Record excerpts

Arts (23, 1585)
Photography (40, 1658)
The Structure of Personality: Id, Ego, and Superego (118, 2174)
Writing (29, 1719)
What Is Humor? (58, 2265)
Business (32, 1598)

Task goal
Your task is to reproduce all the data exactly as shown.

Exercise output
Arts (23, 1585)
Photography (40, 1658)
The Structure of Personality: Id, Ego, and Superego (118, 2174)
Writing (29, 1719)
What Is Humor? (58, 2265)
Business (32, 1598)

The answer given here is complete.